»»

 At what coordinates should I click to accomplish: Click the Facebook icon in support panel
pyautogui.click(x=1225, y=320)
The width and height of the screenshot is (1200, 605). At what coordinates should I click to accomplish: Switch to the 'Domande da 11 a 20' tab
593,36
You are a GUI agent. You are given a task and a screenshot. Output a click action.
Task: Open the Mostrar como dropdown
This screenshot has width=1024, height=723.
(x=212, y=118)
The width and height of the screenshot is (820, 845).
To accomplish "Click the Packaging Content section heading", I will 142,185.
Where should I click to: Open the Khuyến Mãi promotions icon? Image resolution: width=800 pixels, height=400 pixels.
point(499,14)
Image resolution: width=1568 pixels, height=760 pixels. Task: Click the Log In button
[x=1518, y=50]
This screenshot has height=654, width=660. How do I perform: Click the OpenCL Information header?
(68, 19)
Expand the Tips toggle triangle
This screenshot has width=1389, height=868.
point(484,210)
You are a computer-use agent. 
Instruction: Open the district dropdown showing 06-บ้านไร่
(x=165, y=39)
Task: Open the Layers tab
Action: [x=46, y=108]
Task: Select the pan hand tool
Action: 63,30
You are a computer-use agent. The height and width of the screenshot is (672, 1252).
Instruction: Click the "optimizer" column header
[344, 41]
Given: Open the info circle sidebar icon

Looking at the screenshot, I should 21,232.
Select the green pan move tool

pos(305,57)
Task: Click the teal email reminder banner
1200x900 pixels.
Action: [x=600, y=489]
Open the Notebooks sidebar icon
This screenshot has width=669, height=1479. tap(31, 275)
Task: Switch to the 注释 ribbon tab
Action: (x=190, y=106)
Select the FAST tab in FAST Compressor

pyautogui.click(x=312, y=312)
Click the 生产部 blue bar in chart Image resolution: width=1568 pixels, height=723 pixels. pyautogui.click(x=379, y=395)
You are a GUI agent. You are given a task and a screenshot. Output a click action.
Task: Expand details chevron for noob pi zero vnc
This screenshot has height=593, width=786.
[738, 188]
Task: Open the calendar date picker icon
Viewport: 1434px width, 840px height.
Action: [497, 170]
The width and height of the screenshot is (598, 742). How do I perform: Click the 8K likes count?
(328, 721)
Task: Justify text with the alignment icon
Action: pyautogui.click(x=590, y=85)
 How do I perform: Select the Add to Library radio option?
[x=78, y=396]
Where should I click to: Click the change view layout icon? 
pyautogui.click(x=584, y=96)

««

Task goal | Copy out all of the lines shown above without any changes.

Problem solution |
 At what coordinates should I click to accomplish: Click the Facebook icon in support panel
pyautogui.click(x=1225, y=320)
The width and height of the screenshot is (1200, 605). At what coordinates should I click to accomplish: Switch to the 'Domande da 11 a 20' tab
593,36
You are a GUI agent. You are given a task and a screenshot. Output a click action.
Task: Open the Mostrar como dropdown
This screenshot has width=1024, height=723.
(x=212, y=118)
The width and height of the screenshot is (820, 845).
To accomplish "Click the Packaging Content section heading", I will 142,185.
Where should I click to: Open the Khuyến Mãi promotions icon? Image resolution: width=800 pixels, height=400 pixels.
point(499,14)
Image resolution: width=1568 pixels, height=760 pixels. Task: Click the Log In button
[x=1518, y=50]
This screenshot has height=654, width=660. How do I perform: Click the OpenCL Information header?
(68, 19)
Expand the Tips toggle triangle
This screenshot has width=1389, height=868.
point(484,210)
You are a computer-use agent. 
Instruction: Open the district dropdown showing 06-บ้านไร่
(x=165, y=39)
Task: Open the Layers tab
Action: [x=46, y=108]
Task: Select the pan hand tool
Action: 63,30
You are a computer-use agent. The height and width of the screenshot is (672, 1252).
Instruction: Click the "optimizer" column header
[344, 41]
Given: Open the info circle sidebar icon

Looking at the screenshot, I should 21,232.
Select the green pan move tool

pos(305,57)
Task: Click the teal email reminder banner
1200x900 pixels.
Action: [x=600, y=489]
Open the Notebooks sidebar icon
This screenshot has width=669, height=1479. tap(31, 275)
Task: Switch to the 注释 ribbon tab
Action: (x=190, y=106)
Select the FAST tab in FAST Compressor

pyautogui.click(x=312, y=312)
Click the 生产部 blue bar in chart Image resolution: width=1568 pixels, height=723 pixels. pyautogui.click(x=379, y=395)
You are a GUI agent. You are given a task and a screenshot. Output a click action.
Task: Expand details chevron for noob pi zero vnc
This screenshot has height=593, width=786.
[738, 188]
Task: Open the calendar date picker icon
Viewport: 1434px width, 840px height.
Action: [497, 170]
The width and height of the screenshot is (598, 742). How do I perform: Click the 8K likes count?
(328, 721)
Task: Justify text with the alignment icon
Action: pyautogui.click(x=590, y=85)
 How do I perform: Select the Add to Library radio option?
[x=78, y=396]
Where should I click to: Click the change view layout icon? 
pyautogui.click(x=584, y=96)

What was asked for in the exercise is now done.